What could result from Trump’s fight on the “Deep State”: “A horde of incompetents”

Former President Donald Trump walks out to speak at a Get Out The Vote campaign rally held at Coastal Carolina University in Conway, South Carolina, on February 10.
Former President Donald Trump walks out to speak at a Get Out The Vote campaign rally held at Coastal Carolina University in Conway, South Carolina, on February 10.

In Short

  • Trump’s campaign rhetoric includes challenging unelected bureaucrats and the deep state within the federal government.
  • His plans involve significant changes to civil service roles and the federal bureaucracy.
  • Critics warn of potential consequences, including politicization and loss of expertise.
  • The impact of such policies extends beyond political lines, affecting government operations and public trust.

TFD – Discover how Trump’s vow to confront unelected bureaucrats and the deep state resonates with his supporters, potentially reshaping the federal government’s operations and civil service roles.

“We will demolish the deep state,” is how former President Donald Trump elicits wild screams from his fans at every campaign rally. If elected to another term in office, he promises to carry out this pledge.

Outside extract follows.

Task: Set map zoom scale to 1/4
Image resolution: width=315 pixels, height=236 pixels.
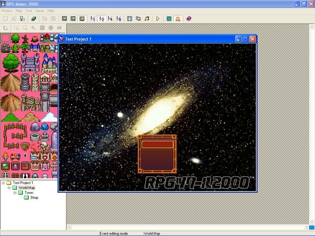Action: click(x=110, y=18)
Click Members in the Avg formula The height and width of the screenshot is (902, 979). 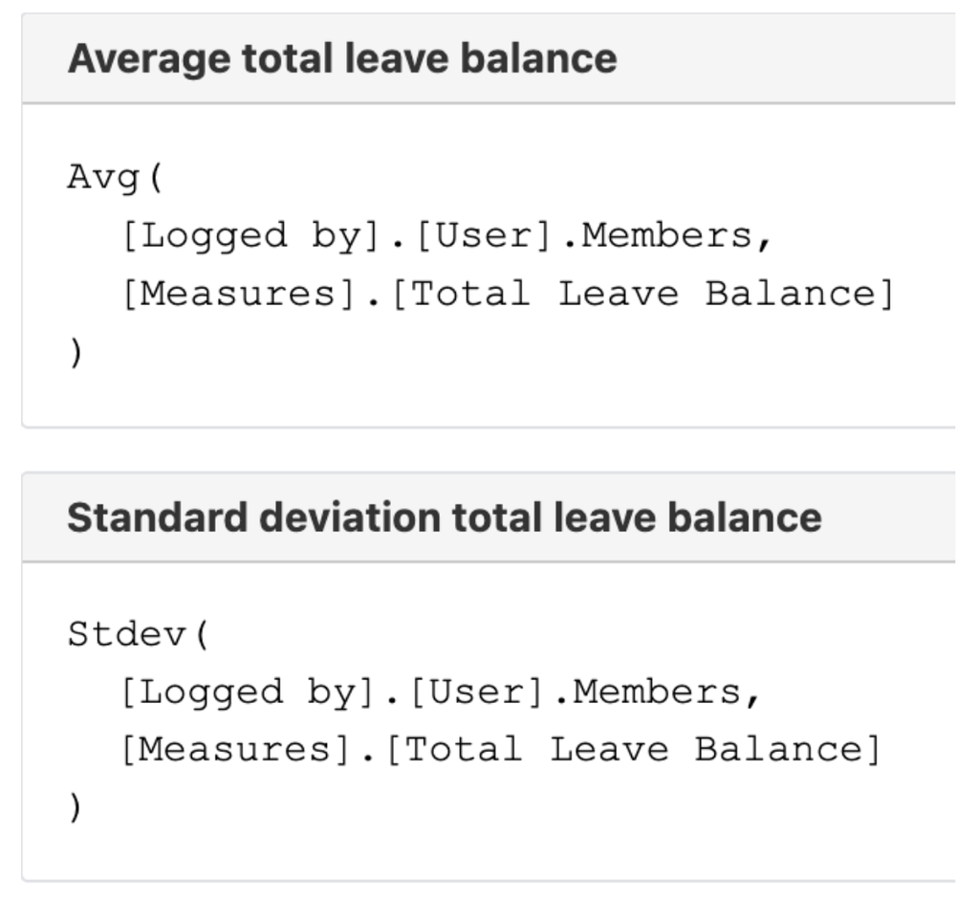[666, 236]
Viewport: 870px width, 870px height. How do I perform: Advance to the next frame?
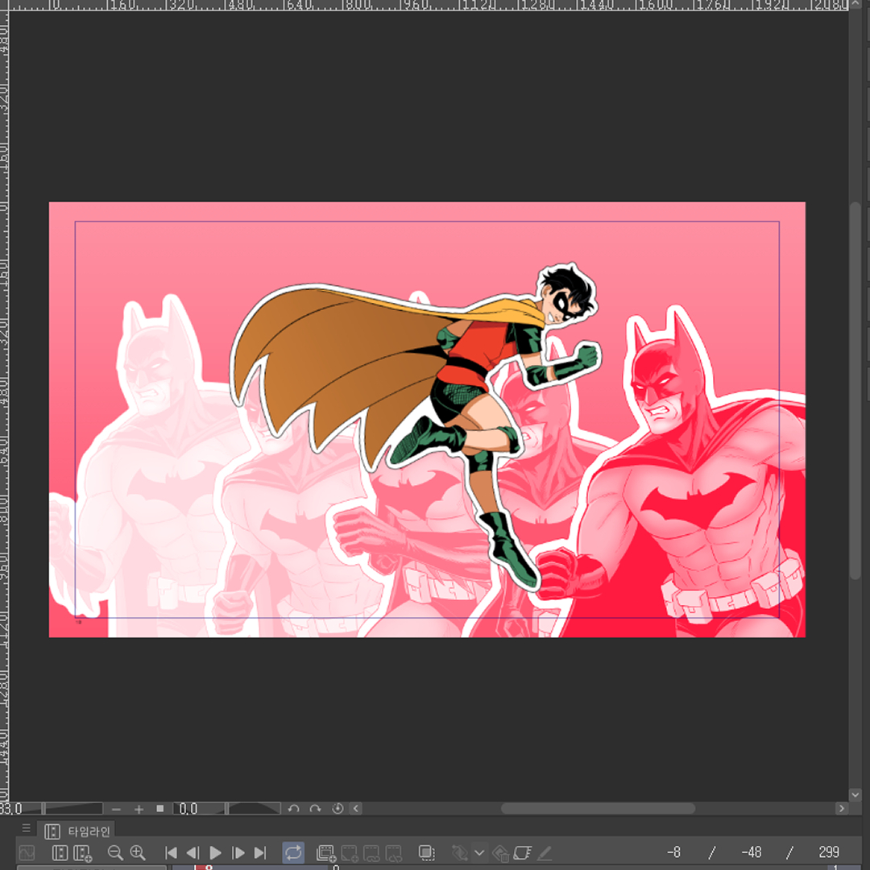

Essentially, it is a commitment to wage war on the federal government, changing its size and reach and subjecting it to the whims and worldview of the president.

According to the former president’s remarks, top officials’ policy blueprints from his first term, and interviews with supporters, Trump is prepared to implement more of the same executive orders from his first term that either failed or were prevented from being implemented.

The more than 140-year-old civil service protections are being targeted for elimination by Trump. Every executive branch employee fireable by the president of the United States” is what he has promised to do. Despite the fact that over 85% of government workers currently work outside of the Washington, DC, region, Trump has promised to “drain the swamp” and shift up to 100,000 jobs out of Washington. Under his plans, entire departments would be abolished or dismantled.

A careful examination of his previous, ineffective attempts demonstrates how Trump’s policies could severely weaken significant portions of the federal government in a future term.

Though many of Trump’s followers favor his proposals, policy experts caution that they will politicize and dehumanize the federal workforce, oust many of the most seasoned and knowledgeable workers, and pave the way for corruption and a system of political patronage that rewards patronage.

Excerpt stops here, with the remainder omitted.